**WORK REQUEST:**
When you retype the records that follow, keep each word as it is and drop any pictures.

[Records from a data collection]
● ● ● ● ● ● ●
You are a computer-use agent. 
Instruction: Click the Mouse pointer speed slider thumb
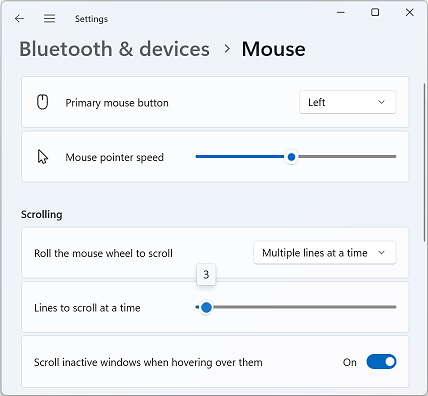coord(291,157)
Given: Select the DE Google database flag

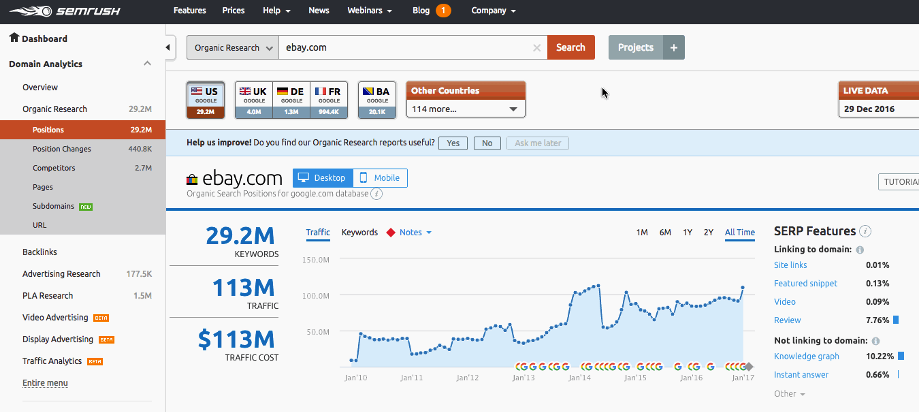Looking at the screenshot, I should (291, 99).
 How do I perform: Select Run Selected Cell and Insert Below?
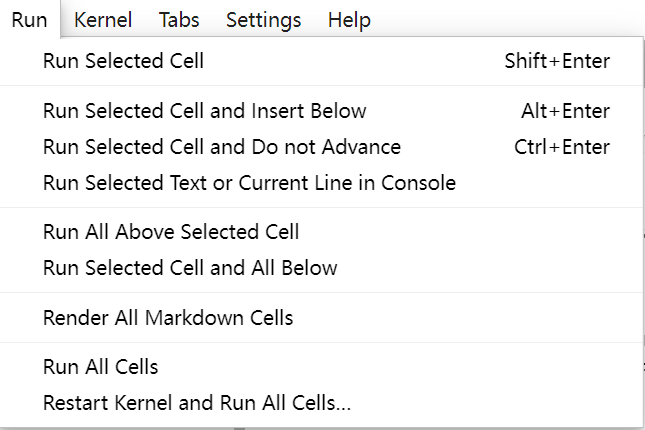click(x=204, y=111)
● ● ● ● ● ● ●
**WRITTEN ANSWER:**
You are a computer-use agent. 
Instruction: Click the Mouse pointer speed slider thumb
coord(291,157)
Given: Select the DE Google database flag

Looking at the screenshot, I should (291, 99).
 How do I perform: Select Run Selected Cell and Insert Below?
click(x=204, y=111)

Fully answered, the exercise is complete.